L’anglais est plus adapté, mieux équipé que le français pour la rédaction de textes techniques et directifs comme une règle de jeu. Tous ceux qui ont essayé de lire en français le mode d’emploi d’un appareil électro-ménager ou d’un logiciel savent que c’est une tâche difficile, là où le texte anglais est généralement limpide. À en croire les auteurs de jeux italiens avec qui j’ai abordé cette question, leur langue serait encore pire que le français. Mes rudiments de latin, polonais, japonais et allemand ne me permettent pas de me prononcer avec certitude, mais j’ai le sentiment que, à l’exception peut-être de la dernière, ces langues ne sont pas très adaptées non plus.
Pour rester simple
Une autre raison, qui ne contredit pas la précédente, est que rédiger en anglais, langue que je maîtrise à peu près mais bien moins que le français, m’aide à écrire des règles simples, directes, sans fioritures inutiles. C’était déjà utile il y a une vingtaine d’années, cela l’est plus encore aujourd’hui, sur un marché passablement encombré, et alors que la qualité de conception et de rédaction des règles a progressé. Un jeu trop complexe, ou dont les règles sont présentées de manière trop alambiquée, a bien peu de chances de trouver un éditeur, et moins encore de rencontrer le succès. En travaillant en anglais, les auteurs non anglophones comme moi se forcent à aller droit au but, avec des règles claires, directes, complètes mais aussi brèves que possible.
Pour tout le monde
Ils se donnent aussi plus de chances de rencontrer des éditeurs. La principale raison pour écrire les règles en anglais est en effet de pouvoir ensuite présenter facilement son jeu aux éditeurs du monde entier, français compris. Le petit monde de l’édition ludique est en effet très international, bien plus que celui de l’édition littéraire. Il y a certes encore quelques petites différences régionales, plus d’ailleurs dans le graphisme et la présentation des jeux que dans leur nature, mais l’éditeur princeps d’un jeu imaginé par un auteur français, brésilien ou japonais peut très bien être américain, coréen ou polonais, et inversement. Tous ces gens-là discutent, et le plus souvent travaillent, en anglais. Même un éditeur français préfèrera le plus souvent un prototype en anglais, parce que, comme je l’ai expliqué plus haut, les règles en seront plus claires, mais aussi parce que cela lui permettra de présenter facilement le jeu à des étrangers intéressés par une licence ou un contrat de distribution.
Contre-argument
Paradoxalement, la seule raison pour écrire des règles de jeu en français, ou dans votre langue maternelle, quelle qu’elle soit, est que vous devrez finalement, au moment de présenter le jeu à des éditeurs, le traduire en anglais. La traduction est en effet très souvent l’occasion de repérer les petits oublis dans les règles, les passages inutiles ou redondants, voire même, cela m’arrive encore un peu trop souvent, les résidus d’anciennes versions.

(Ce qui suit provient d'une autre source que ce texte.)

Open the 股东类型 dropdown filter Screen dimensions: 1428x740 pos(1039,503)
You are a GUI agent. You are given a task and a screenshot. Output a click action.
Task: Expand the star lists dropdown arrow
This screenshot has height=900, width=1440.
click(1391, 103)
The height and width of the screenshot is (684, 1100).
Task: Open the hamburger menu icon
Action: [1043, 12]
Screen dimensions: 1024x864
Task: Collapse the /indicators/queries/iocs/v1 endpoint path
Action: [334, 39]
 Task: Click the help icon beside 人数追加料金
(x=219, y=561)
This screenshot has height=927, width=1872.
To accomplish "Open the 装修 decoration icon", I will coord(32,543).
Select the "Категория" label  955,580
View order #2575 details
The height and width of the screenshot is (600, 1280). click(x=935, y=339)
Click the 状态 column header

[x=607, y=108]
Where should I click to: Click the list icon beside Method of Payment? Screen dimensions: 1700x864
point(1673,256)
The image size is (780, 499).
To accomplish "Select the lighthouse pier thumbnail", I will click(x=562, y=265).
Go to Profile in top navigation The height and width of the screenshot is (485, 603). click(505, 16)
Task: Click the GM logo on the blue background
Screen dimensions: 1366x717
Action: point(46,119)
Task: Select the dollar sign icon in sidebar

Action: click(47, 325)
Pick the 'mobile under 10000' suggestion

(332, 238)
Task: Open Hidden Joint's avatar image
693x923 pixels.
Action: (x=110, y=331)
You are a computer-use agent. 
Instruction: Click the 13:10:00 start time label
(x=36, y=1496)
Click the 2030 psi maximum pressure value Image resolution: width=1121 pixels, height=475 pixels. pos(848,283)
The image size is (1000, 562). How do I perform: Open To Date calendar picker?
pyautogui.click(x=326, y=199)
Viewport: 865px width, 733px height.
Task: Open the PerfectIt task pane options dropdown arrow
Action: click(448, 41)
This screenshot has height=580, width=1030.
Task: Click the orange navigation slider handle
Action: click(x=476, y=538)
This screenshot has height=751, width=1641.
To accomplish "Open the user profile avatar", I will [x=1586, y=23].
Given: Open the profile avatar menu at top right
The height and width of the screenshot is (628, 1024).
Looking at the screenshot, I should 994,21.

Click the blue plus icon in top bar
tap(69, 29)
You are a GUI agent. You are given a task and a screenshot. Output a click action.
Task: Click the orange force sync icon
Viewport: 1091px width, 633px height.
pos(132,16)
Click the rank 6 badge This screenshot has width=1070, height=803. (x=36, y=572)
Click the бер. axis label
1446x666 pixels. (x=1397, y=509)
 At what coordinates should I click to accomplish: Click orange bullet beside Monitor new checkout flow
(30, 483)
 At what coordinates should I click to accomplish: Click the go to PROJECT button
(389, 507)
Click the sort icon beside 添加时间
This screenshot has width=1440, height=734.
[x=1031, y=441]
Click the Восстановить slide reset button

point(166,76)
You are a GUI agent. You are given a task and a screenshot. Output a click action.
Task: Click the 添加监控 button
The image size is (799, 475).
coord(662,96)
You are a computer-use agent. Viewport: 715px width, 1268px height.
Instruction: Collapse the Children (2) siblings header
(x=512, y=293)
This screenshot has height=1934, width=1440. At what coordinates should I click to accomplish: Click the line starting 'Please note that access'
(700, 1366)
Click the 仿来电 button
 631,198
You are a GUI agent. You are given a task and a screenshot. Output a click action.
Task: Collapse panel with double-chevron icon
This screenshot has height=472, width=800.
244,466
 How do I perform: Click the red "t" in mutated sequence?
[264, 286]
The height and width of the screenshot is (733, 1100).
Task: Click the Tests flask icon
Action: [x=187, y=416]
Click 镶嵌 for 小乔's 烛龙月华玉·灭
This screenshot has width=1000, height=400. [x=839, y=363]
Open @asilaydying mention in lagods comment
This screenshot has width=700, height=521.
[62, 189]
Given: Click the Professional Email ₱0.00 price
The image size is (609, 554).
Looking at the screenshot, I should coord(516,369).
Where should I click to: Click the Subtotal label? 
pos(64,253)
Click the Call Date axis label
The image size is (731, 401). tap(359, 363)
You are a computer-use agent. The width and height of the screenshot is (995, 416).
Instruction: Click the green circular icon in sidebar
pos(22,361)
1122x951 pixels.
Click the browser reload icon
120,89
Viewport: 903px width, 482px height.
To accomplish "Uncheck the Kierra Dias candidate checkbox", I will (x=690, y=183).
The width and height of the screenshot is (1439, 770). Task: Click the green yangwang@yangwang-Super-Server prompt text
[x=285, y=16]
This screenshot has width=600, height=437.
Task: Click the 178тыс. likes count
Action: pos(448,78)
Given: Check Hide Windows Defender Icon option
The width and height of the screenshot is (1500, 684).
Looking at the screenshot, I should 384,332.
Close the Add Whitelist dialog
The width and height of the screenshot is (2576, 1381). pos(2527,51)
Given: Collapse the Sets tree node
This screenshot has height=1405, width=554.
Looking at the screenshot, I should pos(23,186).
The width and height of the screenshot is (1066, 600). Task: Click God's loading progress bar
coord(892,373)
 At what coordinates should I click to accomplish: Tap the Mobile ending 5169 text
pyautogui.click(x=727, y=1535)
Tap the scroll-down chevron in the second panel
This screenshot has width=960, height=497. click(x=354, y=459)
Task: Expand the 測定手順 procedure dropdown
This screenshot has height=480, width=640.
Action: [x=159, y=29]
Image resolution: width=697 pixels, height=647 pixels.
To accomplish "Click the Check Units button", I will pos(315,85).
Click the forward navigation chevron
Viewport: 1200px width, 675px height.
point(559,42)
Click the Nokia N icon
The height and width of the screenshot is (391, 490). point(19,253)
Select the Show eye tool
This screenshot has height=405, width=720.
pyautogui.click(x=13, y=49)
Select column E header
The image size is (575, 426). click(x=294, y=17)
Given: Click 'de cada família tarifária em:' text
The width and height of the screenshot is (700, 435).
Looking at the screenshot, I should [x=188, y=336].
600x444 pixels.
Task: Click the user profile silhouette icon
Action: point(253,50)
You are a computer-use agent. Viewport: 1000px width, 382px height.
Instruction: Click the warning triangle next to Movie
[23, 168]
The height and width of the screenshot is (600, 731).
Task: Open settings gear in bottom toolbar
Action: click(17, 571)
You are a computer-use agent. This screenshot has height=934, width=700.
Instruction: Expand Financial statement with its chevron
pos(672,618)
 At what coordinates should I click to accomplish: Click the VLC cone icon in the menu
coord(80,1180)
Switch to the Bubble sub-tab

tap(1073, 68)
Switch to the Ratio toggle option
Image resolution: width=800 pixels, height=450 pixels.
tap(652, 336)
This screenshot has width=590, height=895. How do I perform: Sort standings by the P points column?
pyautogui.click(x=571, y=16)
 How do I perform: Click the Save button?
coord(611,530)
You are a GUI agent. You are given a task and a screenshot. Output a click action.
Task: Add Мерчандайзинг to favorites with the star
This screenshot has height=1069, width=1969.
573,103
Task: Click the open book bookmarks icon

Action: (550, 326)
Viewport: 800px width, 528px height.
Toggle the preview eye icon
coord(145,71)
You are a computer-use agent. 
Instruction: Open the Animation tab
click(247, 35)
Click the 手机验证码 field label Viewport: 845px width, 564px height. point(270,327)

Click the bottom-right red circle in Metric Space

Deux jeux qui traitent de traduction. Il faudrait que j’en fasse un aussi.
(Je reprends à peu près la conclusion d’un autre article de ce site, écrit il y a une dizaine d’années, car je n’ai pas grand-chose à y ajouter ou à en retirer)
Il existe en France un lobby (devrais-je dire groupe de pression ?) autoproclamé, paranoïaque et influent de « défenseurs de la langue française » qui voient dans tout usage de la langue anglaise par un français un acte de trahison. Leur conception de la culture comme un jeu à somme nulle où ce qui est gagné par les uns serait perdu par les autres est, au regard de l’histoire, d’une grande naïveté. L’anglais est aujourd’hui devenu un vecteur culturel, un outil qui, en facilitant les contacts entre les hommes, les textes, les cultures, ne peut que les enrichir tous. Il remplit en ce sens la même fonction que le latin à la Renaissance, et la remplit sans doute mieux encore puisque son usage ne se limite plus aujourd’hui aux milieux lettrés. On peut trouver ironique que l’anglais soit aujourd’hui la seule lingua franca, mais il vaut mieux se réjouir qu’il y en ait une, et en faire le meilleur usage, que perdre son temps en vains regrets et son énergie en excommunications et combats d’arrière-garde.
(Yes, I know, I have already written a blogpost on this topic, a dozen years ago. I had forgotten about it and only found out after having nearly finished this new one. I’m fascinated by languages and language theory, which explained why I often come back to it.)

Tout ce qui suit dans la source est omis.